La vita nel Sud Italia 6.000 anni fa: le rivelazioni del Dna antico
• Scoperte sulla vita e la morte nel Neolitico nel Sud Italia
• Le origini dell’uomo del Neolitico
Scoperte sulla vita e la morte nel Neolitico nel Sud Italia
Gli studi condotti sui resti di un uomo del Neolitico, sepolti in modo insolito a oltre mille metri di altitudine nel cuore del Parco del Pollino in Calabria, stanno rivelando dettagli sulla vita e la morte nel Sud Italia di 6.000 anni fa. Le indagini scientifiche, condotte su resti scheletrici e frammenti di tartaro rinvenuti nella grotta di Pietra Sant’Angelo, suggeriscono che l’uomo, imparentato con i primi agricoltori europei, potrebbe essere morto rapidamente, forse a causa di una grave infezione, mentre era lontano dal suo villaggio. Queste scoperte, pubblicate sulla rivista Scientific Reports, sono il risultato del lavoro di un gruppo internazionale di ricerca guidato dal Laboratorio del Dna Antico dell’Università di Bologna.
I resti scheletrici, al centro dell’indagine, sono stati scoperti nel 2019, poco prima dell’inizio della campagna archeologica nella grotta di Pietra Sant’Angelo. Il defunto era sepolto in una fossa poco profonda, senza oggetti funerari, con il corpo rannicchiato e il volto rivolto verso il terreno. Questo tipo di sepoltura è insolito per il Neolitico Medio, periodo in cui le pratiche funerarie prevedevano l’uso di necropoli vicino ai villaggi o all’interno di cavità sepolcrali.

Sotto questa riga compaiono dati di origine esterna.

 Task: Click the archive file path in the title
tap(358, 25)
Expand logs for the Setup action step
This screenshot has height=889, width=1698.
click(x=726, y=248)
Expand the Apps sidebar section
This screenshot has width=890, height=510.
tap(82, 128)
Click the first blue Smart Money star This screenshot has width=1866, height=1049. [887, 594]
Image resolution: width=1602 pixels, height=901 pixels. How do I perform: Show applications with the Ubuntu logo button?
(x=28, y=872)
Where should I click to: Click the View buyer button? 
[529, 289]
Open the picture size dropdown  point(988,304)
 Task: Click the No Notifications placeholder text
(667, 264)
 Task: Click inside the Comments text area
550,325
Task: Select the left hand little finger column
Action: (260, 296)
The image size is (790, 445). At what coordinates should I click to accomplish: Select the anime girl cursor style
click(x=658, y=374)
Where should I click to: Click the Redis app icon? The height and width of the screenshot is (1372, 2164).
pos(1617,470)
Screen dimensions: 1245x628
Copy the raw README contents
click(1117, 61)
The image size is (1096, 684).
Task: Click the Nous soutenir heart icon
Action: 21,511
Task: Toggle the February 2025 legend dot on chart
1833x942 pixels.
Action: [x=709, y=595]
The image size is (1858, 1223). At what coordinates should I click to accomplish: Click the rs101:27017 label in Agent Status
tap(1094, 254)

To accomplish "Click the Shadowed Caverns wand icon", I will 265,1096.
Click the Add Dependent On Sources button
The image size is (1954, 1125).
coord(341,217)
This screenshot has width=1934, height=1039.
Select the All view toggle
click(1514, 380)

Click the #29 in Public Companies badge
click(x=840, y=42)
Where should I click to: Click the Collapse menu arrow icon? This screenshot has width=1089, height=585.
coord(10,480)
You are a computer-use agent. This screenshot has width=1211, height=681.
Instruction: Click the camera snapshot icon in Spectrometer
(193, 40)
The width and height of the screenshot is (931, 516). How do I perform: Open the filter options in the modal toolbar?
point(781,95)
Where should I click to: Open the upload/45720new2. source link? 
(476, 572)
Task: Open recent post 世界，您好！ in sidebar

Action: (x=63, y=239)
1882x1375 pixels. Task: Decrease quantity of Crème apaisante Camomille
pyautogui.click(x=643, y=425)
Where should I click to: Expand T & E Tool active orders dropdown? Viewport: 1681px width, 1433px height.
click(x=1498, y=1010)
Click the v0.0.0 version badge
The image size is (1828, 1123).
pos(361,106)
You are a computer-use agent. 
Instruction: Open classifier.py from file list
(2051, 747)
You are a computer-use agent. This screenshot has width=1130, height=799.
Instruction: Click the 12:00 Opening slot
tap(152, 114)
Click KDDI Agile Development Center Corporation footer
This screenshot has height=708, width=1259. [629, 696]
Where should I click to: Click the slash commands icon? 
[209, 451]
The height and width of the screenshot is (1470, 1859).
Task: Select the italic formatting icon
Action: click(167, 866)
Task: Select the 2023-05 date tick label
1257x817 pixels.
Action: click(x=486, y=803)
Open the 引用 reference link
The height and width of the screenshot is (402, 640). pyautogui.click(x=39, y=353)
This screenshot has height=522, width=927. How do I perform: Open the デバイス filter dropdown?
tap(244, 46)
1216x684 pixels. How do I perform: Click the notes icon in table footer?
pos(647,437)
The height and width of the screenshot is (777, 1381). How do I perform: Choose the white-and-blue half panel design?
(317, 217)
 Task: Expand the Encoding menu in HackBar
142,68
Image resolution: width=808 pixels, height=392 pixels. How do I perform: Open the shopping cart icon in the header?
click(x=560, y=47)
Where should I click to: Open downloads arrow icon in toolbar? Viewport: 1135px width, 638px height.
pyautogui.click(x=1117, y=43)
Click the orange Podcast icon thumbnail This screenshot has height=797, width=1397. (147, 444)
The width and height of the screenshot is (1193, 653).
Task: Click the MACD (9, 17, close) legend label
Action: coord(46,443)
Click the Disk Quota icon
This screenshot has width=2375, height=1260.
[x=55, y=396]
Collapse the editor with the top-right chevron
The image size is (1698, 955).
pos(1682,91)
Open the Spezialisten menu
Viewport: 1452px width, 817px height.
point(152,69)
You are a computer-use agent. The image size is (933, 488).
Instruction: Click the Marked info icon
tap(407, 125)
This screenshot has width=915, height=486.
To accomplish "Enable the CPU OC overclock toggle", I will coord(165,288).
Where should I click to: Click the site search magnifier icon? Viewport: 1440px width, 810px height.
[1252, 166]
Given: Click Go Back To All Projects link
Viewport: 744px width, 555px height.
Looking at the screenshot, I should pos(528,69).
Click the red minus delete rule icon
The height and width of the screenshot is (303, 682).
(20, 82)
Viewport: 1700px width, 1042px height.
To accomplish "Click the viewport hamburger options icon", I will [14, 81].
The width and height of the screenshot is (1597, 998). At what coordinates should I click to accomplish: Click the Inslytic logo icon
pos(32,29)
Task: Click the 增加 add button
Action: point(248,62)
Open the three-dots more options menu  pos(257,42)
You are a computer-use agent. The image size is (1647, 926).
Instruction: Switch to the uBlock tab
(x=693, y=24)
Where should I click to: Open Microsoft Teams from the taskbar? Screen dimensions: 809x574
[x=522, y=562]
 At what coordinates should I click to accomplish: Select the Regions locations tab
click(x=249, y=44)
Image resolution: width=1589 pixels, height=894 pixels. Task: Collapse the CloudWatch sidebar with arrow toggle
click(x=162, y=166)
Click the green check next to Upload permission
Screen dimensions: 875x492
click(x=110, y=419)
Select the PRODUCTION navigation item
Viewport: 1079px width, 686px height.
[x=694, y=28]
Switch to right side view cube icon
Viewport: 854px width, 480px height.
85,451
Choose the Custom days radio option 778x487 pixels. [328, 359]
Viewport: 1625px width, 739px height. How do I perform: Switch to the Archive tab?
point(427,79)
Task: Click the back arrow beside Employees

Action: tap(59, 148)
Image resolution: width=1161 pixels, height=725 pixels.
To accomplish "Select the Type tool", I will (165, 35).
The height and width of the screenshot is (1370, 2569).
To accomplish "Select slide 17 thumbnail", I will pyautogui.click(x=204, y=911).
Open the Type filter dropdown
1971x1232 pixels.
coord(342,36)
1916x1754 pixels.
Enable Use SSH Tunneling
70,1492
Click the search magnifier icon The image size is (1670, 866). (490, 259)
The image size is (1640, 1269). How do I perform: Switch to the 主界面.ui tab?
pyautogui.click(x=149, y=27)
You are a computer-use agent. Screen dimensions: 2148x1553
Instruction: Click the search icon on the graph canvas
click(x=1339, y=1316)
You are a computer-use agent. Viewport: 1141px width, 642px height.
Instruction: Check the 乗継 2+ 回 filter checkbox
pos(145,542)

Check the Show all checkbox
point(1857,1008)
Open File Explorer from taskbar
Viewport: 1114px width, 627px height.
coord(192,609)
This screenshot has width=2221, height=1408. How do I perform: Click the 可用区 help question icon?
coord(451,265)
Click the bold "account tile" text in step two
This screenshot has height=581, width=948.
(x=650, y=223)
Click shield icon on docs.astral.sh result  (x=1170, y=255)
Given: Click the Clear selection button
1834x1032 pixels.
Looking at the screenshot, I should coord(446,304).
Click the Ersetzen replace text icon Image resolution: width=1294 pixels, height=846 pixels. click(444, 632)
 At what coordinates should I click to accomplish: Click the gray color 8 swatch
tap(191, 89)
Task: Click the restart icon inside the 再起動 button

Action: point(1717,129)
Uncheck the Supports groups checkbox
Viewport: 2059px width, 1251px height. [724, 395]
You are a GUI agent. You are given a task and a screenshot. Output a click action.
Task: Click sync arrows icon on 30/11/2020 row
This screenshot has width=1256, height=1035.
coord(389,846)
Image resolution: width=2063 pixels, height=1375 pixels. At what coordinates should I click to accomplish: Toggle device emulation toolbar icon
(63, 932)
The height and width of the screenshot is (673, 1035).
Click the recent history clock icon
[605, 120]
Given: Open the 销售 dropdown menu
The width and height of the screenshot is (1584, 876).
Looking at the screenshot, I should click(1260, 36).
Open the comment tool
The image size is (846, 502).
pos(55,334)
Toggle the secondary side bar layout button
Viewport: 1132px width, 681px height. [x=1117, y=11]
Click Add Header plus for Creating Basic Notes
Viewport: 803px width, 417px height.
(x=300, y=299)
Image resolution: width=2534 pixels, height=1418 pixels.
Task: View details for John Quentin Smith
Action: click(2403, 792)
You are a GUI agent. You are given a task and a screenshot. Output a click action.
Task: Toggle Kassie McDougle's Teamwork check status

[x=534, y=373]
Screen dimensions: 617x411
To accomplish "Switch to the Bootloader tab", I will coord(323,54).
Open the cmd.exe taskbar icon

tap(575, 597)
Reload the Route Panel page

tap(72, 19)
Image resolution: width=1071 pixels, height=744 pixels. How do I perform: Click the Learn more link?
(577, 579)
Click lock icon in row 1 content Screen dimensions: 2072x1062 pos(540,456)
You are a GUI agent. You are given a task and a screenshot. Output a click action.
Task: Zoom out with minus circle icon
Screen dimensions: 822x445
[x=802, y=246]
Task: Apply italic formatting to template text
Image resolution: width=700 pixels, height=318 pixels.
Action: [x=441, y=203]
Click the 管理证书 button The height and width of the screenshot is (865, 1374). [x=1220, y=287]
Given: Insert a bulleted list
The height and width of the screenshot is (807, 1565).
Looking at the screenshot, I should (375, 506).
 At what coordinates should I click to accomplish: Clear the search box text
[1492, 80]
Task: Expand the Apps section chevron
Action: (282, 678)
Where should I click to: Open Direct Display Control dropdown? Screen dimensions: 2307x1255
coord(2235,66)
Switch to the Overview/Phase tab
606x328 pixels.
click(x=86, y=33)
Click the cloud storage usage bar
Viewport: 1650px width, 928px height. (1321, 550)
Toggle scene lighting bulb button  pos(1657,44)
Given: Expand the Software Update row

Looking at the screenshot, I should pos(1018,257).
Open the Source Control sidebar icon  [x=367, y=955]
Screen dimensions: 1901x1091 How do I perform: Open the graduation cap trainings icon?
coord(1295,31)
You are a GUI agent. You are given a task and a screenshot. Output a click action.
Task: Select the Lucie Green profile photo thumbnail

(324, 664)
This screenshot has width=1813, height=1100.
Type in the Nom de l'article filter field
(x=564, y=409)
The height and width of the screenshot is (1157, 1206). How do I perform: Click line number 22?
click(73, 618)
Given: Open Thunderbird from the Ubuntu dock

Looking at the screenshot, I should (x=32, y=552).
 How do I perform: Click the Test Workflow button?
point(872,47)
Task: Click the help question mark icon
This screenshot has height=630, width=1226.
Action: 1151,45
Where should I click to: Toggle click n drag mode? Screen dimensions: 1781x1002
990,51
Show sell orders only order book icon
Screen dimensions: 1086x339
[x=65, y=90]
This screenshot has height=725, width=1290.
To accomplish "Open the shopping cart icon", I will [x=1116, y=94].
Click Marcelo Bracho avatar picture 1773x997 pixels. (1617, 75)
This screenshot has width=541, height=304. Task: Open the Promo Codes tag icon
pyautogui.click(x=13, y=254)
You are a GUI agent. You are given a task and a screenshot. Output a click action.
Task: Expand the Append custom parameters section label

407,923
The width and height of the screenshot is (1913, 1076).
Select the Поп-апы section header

“Le nostre ricerche hanno rivelato segni di un’infiammazione che potrebbe essere stata la causa della morte. Una morte improvvisa e lontano dal villaggio di origine potrebbe spiegare la scelta insolita di una sepoltura in un luogo non destinato alle attività funerarie”, afferma Francesco Fontani, dottorando al Dipartimento di Beni Culturali dell’Università di Bologna e primo autore dello studio.
Fontani aggiunge: “L’usura dentaria avanzata e l’analisi di fibre e frammenti trovati sul tartaro dentale suggeriscono che questo individuo fosse molto attivo nella produzione di strumenti, usando la bocca come una terza mano”.
Le origini dell’uomo del Neolitico
L’analisi del Dna antico ha rivelato che “l’individuo ha forti affinità genetiche con i primi agricoltori europei che arrivarono in Europa circa 8.000 anni fa, e in particolare con le popolazioni provenienti dal Peloponneso e dall’Anatolia”, spiega Donata Luiselli, professoressa del Dipartimento di Beni Culturali dell’Università di Bologna e coordinatrice dello studio. “Confrontando questi dati con uno studio genomico condotto contemporaneamente sulla popolazione locale di San Lorenzo Bellizzi, possiamo ipotizzare l’esistenza di un ‘corridoio preferenziale’ mediterraneo che ha permesso alle popolazioni neolitiche di colonizzare il Sud Italia in modo diverso rispetto al Centro e Nord Europa”.